Edit the material from the line containing "This screenshot has" down to the line containing "Action: click(x=627, y=612)", replacing "dropdown" with "menu" and leaving all else unchanged. Omit the pictures from the answer.

Text and item location entries:
▬▬▬
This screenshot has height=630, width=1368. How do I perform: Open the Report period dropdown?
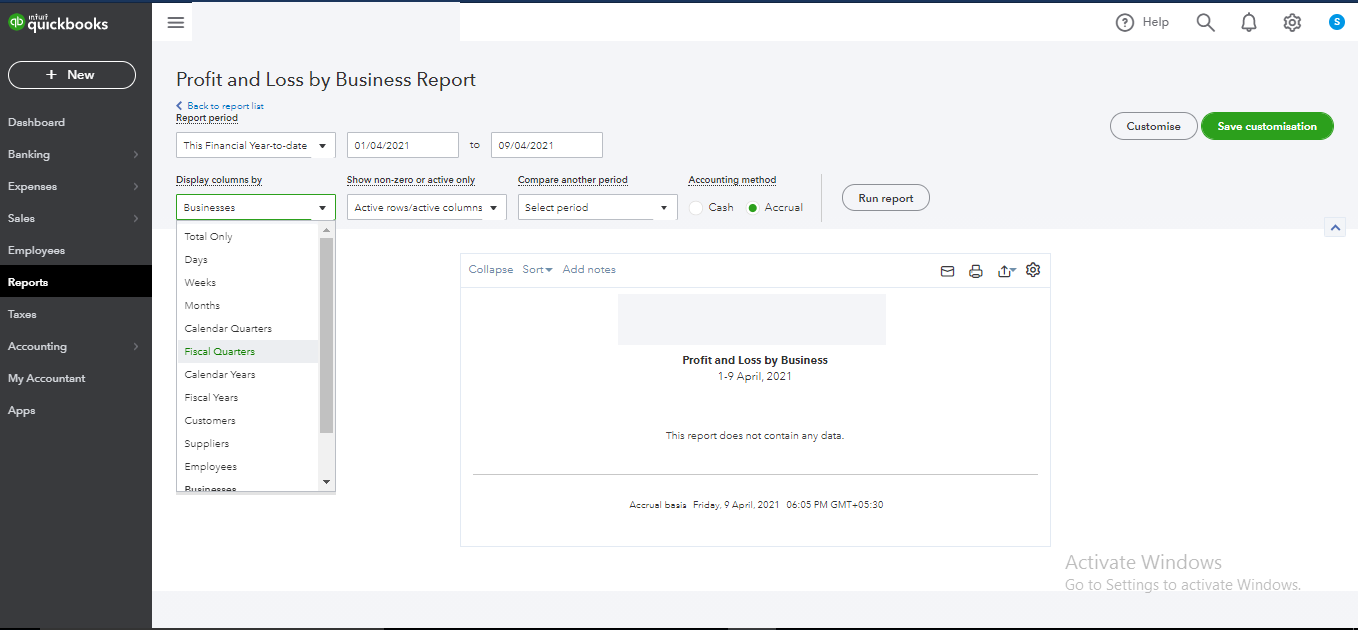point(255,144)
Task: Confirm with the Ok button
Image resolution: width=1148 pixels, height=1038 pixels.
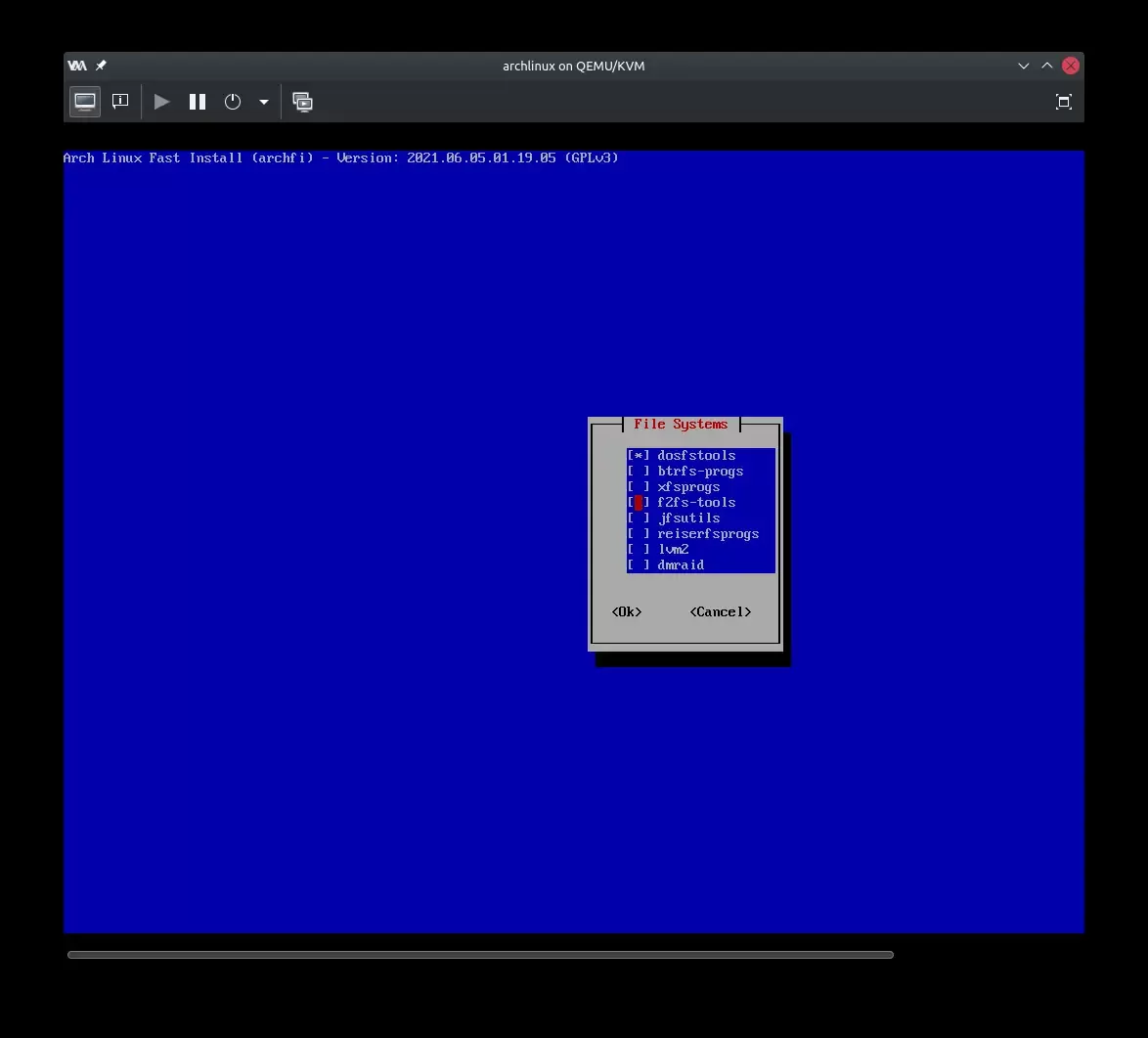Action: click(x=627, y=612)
▬▬▬
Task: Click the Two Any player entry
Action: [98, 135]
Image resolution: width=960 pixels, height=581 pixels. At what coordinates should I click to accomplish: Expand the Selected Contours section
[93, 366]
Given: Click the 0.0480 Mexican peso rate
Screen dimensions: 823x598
▬▬▬
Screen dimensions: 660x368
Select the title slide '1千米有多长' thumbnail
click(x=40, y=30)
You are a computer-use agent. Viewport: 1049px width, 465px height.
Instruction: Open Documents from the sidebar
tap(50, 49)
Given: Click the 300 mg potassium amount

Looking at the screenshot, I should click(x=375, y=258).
▬▬▬
#### [TASK RESPONSE]
This screenshot has height=630, width=1368. How do I perform: Open the Report period menu?
point(255,144)
Task: Confirm with the Ok button
Image resolution: width=1148 pixels, height=1038 pixels.
Action: click(x=627, y=612)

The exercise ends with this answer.